Attention to aggression is a feature of the Gestalt approach in sex therapy. My experience as a psychotherapist shows that most sexual difficulties are related to the distorted functioning of healthy aggression in a couple. It can be suppressed, misdirected or hypertrophied. At the same time, it is important to distinguish healthy aggression, without which contact is impossible, from violence, which, unfortunately, can also be present in the relationship of partners.

What is the difference between healthy aggression and violence?

First criterion Feeling of power, powerlessness or omnipotence.

Powerlessness and omnipotence are associated with violence, and power with healthy aggression. The violence associated with a sense of omnipotence can be described as: “If I want, I do it, regardless of whether the other agrees or not.”

In a powerless situation, the perpetrator wants to hit or harm because he can’t get what he wants, because he’s being ignored, or because he has nothing to lose. In this case, the main motivation is not to get what you want, but to express your anger.

And if we feel our power, we feel able to do something, we go towards another person, not in order to destroy him, but in order to meet him and begin to exist in his eyes.

Second criterion – behavior within the limits that are set by the laws and rules of life in society.

Violence is always accompanied by going beyond the law, beyond the rules that govern our interaction with each other in society, and healthy aggression respects these limits and can be expressed within the limits set by law. At the same time, each of us may have our own ideas about the limits inherited from the parental family, and sometimes they do not coincide with partners: for one, a loud voice, a high tone are unacceptable and perceived as violence, and for another, this is a common way of talking in the family.

Third criterion – understanding what contact is.

Healthy aggression assumes that we are aware of the existence of another as a separate being with our own interests, desires, plans, and we have the intention to meet this person halfway.

Violence, on the contrary, is accompanied by a break in relations: the other becomes an object to be destroyed, or his life, his interests are not taken into account at all. Thus, aggression leads to full-fledged contact, and violence leads to a break in contact.

Why is aggression necessary?

The founder of Gestalt therapy, Fritz Perls, assigned an important place to aggression in personality development.1. Aggression is necessary to live, but it is even more necessary to enjoy sex, and we will see that it is not healthy aggression as such that creates problems, but the distorted use of the aggressive principle.

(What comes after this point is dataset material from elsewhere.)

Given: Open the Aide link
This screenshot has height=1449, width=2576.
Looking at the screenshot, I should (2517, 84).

Of course, tenderness and intimacy are also part of sexuality, but without a sufficient level of aggression, desire fades away, it cannot be sustained. If, on the other hand, aggression is too strong or uncontrollable, “going towards someone, towards someone” in this case turns into “act against the other, not paying attention to the other”: the other is reduced to the object, and we we get into the realm of sexual violence.

We use the same neural and hormonal pathways to control sexual behavior and aggression. The male hormone testosterone, which Gestalt therapist Serge Ginger called the “hormone of conquest,” plays a leading role in both men and women in regulating their aggressive behavior. And two neurotransmitters, dopamine and serotonin, in turn, respectively, increase or suppress our sexual and aggressive impulses.

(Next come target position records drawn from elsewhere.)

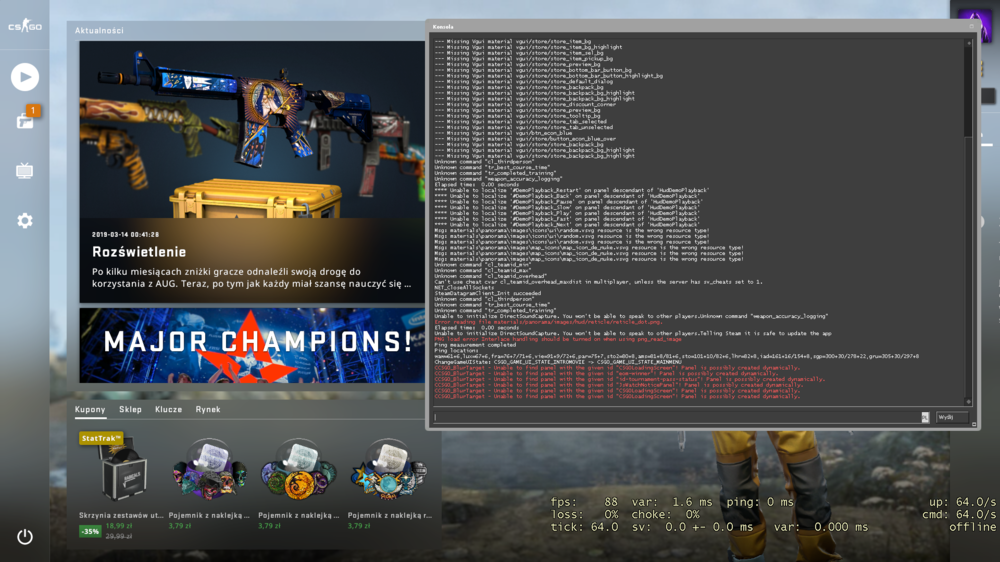1000x562 pixels.
Task: Switch to the Sklep tab
Action: click(130, 410)
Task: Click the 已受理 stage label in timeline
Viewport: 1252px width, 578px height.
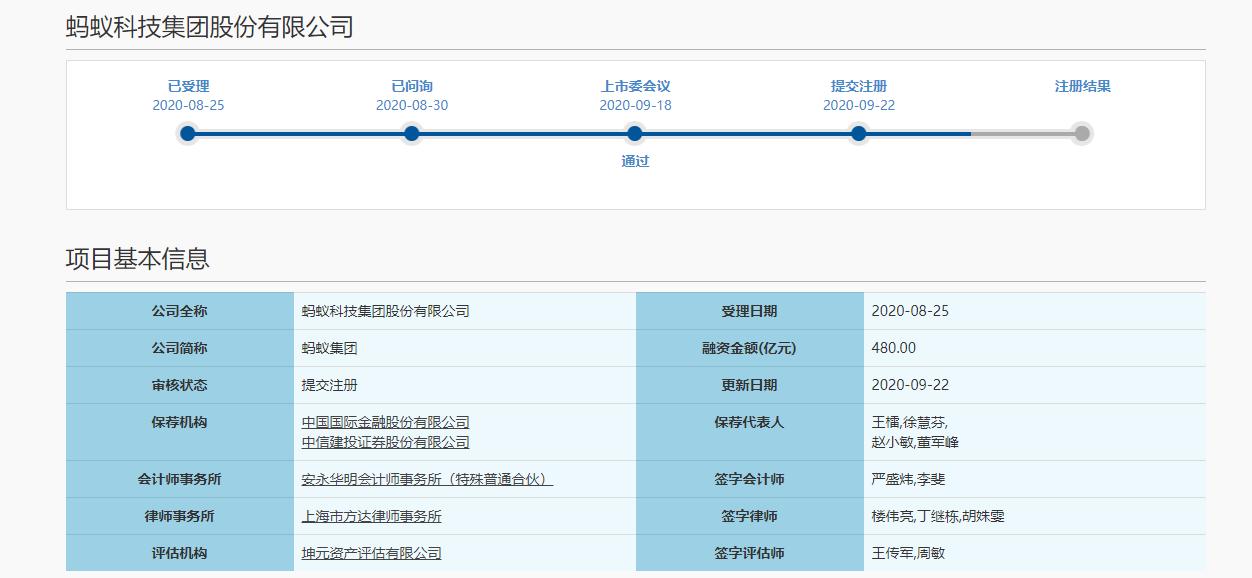Action: click(x=188, y=87)
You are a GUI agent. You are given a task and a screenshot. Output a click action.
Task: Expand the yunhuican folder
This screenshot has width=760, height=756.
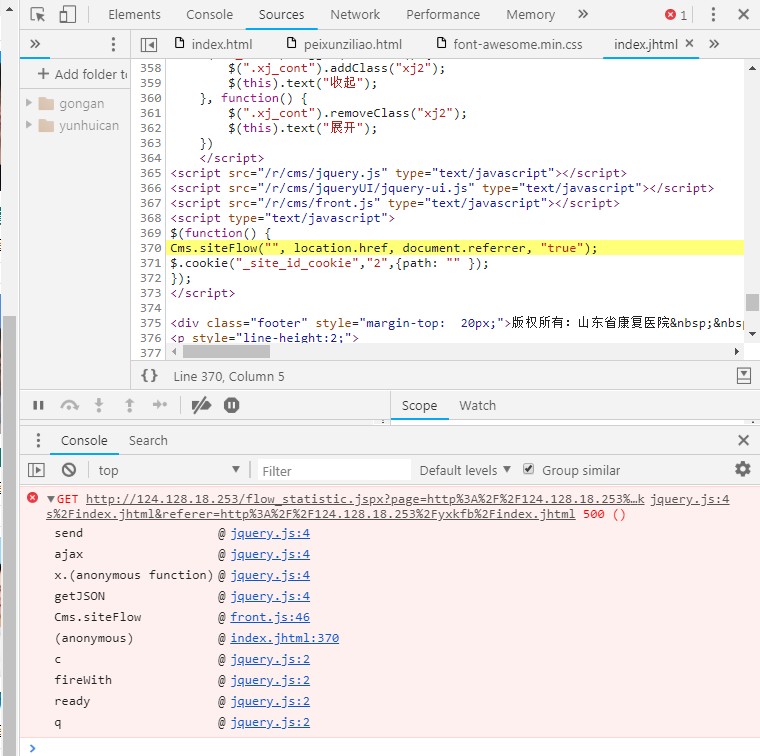(x=29, y=126)
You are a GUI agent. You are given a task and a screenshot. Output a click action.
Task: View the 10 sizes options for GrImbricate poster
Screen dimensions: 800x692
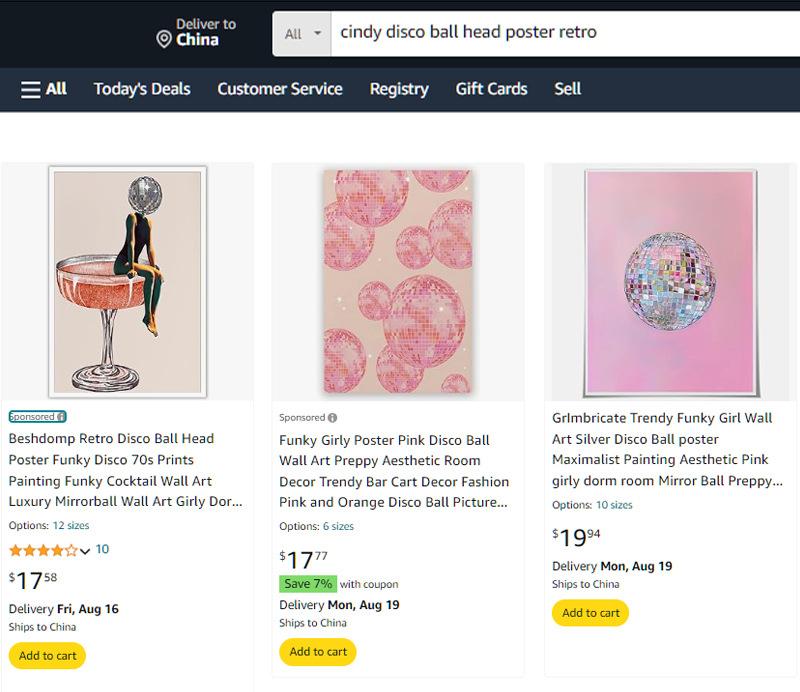tap(614, 505)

“Aggression and sexuality in our archaic brain are regulated by the same neural connections, the same neurotransmitters, the same testosterone,” writes Serge Ginger. “And so, by unblocking our aggressive emotions, we simultaneously release our sexual energy.”2.

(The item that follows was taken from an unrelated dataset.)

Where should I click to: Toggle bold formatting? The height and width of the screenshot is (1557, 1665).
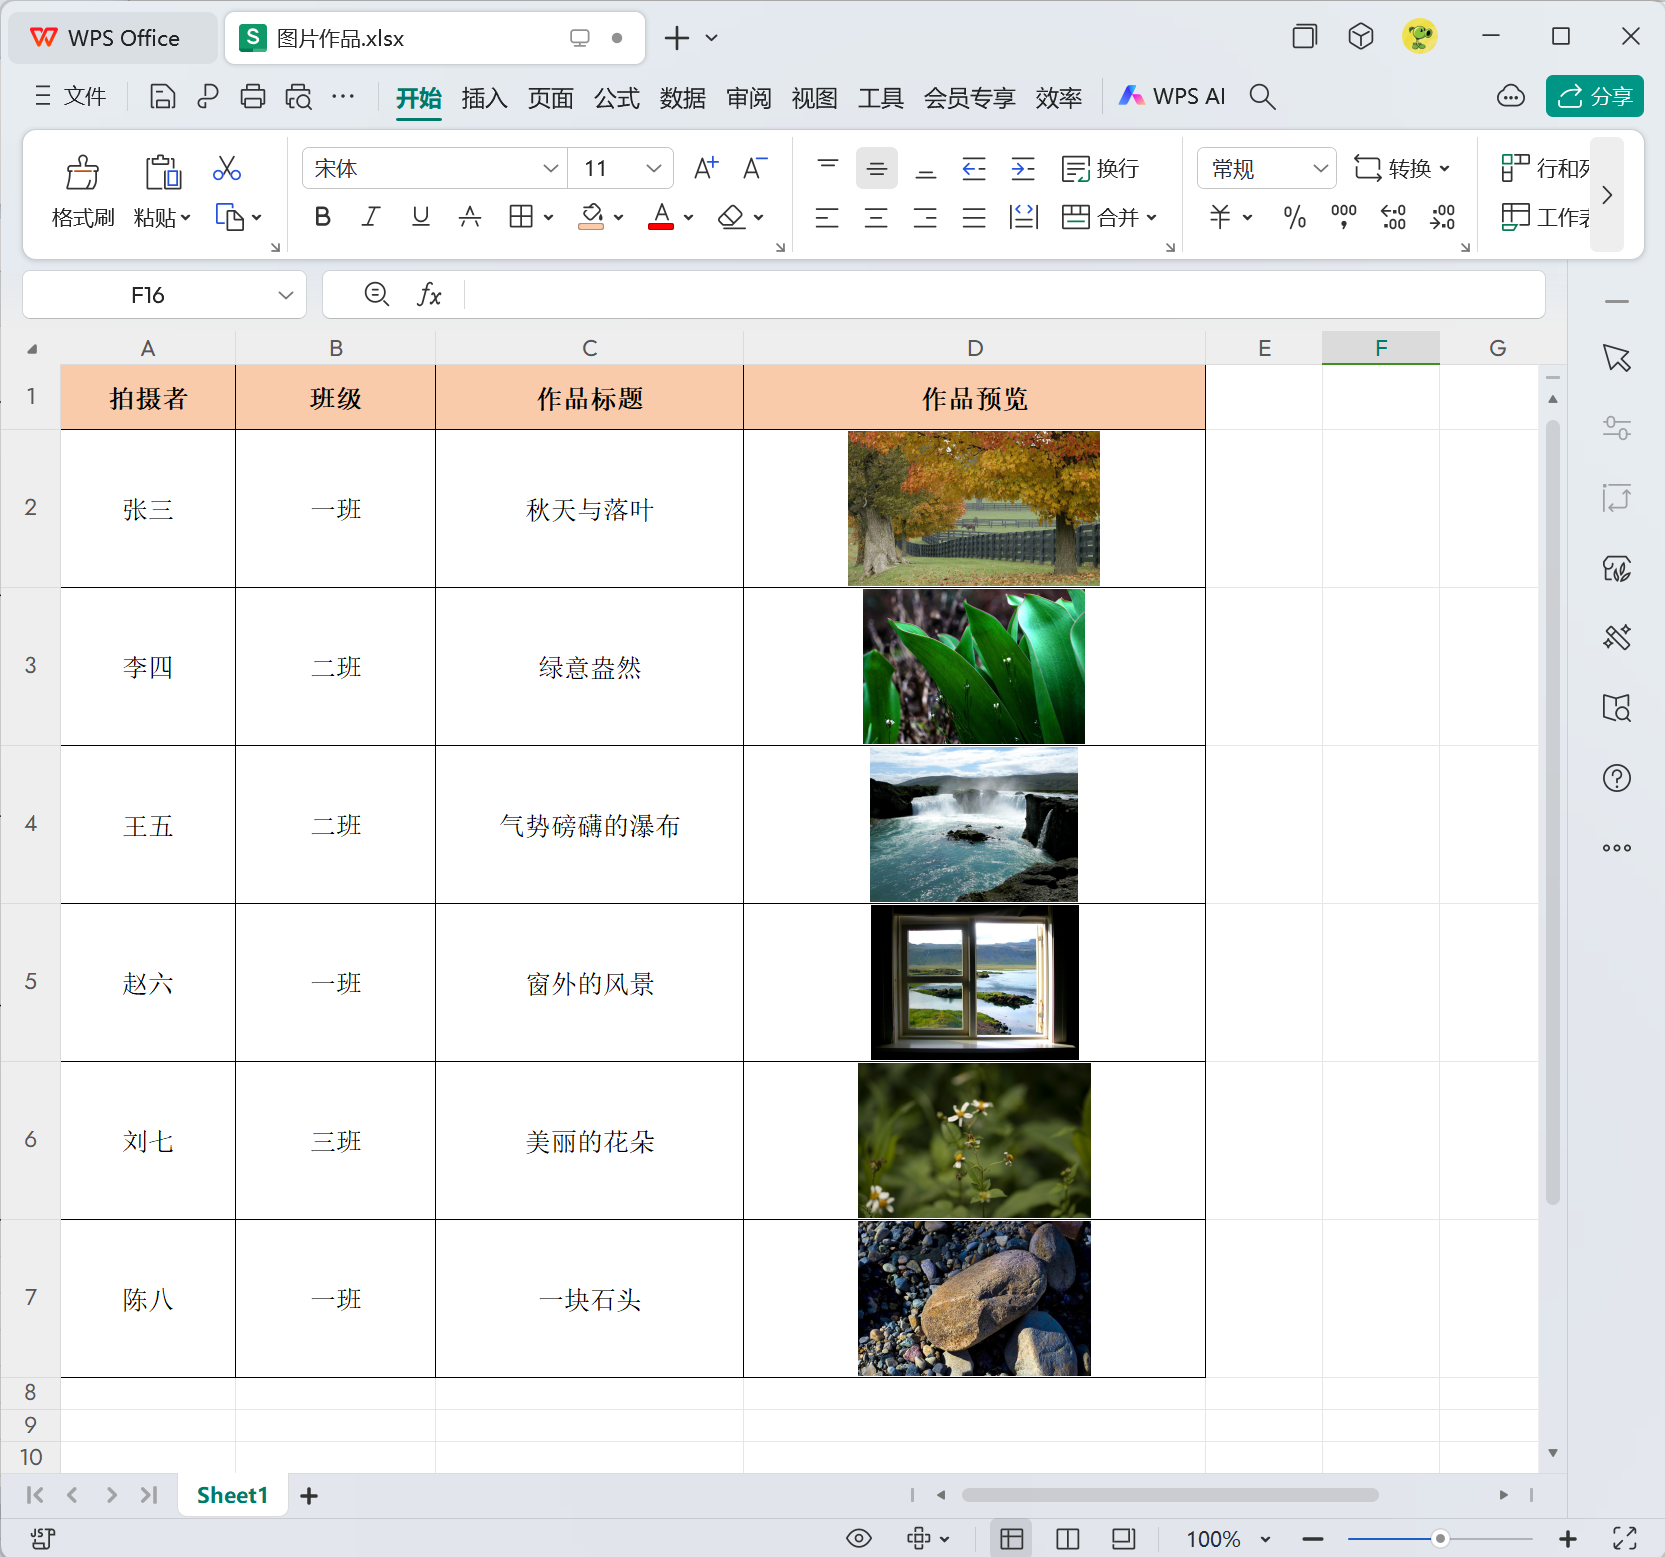(x=322, y=217)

These observations are consistent with my conclusions based on many years of practice: almost all sexual difficulties, if they are not of a physiological nature and are not associated with a side effect of taking certain drugs, can be reduced to difficulties in controlling aggression – it can be directed at oneself, its direction may be distorted, it may be unexpressed, suppressed or excessive.

Of course, the topic of sexuality is always associated with suffering, but it also contains vitality, a strong impulse to life. This impulse, which is directly related to healthy aggression, is especially noticeable in group work. It helps us embrace deep suffering and allow it to coexist with moments of intense pleasure. I think that this mixture is fruitful and can give hope to some hearts: “So it is possible after all.”

About expert

Brigitte Martel – Gestalt therapist and sex therapist, founder of the Gestalt School of Sex Therapy, President of the ESOG (Paris Institute of Sexuality and Gestalt), author of books, including Sexuality, Love and Gestalt.


1 F. Perls “Ego, hunger and aggression” (Sense, 2010).

2 S. Ginger “Gestalt. The art of contact” (Academic project, 2015).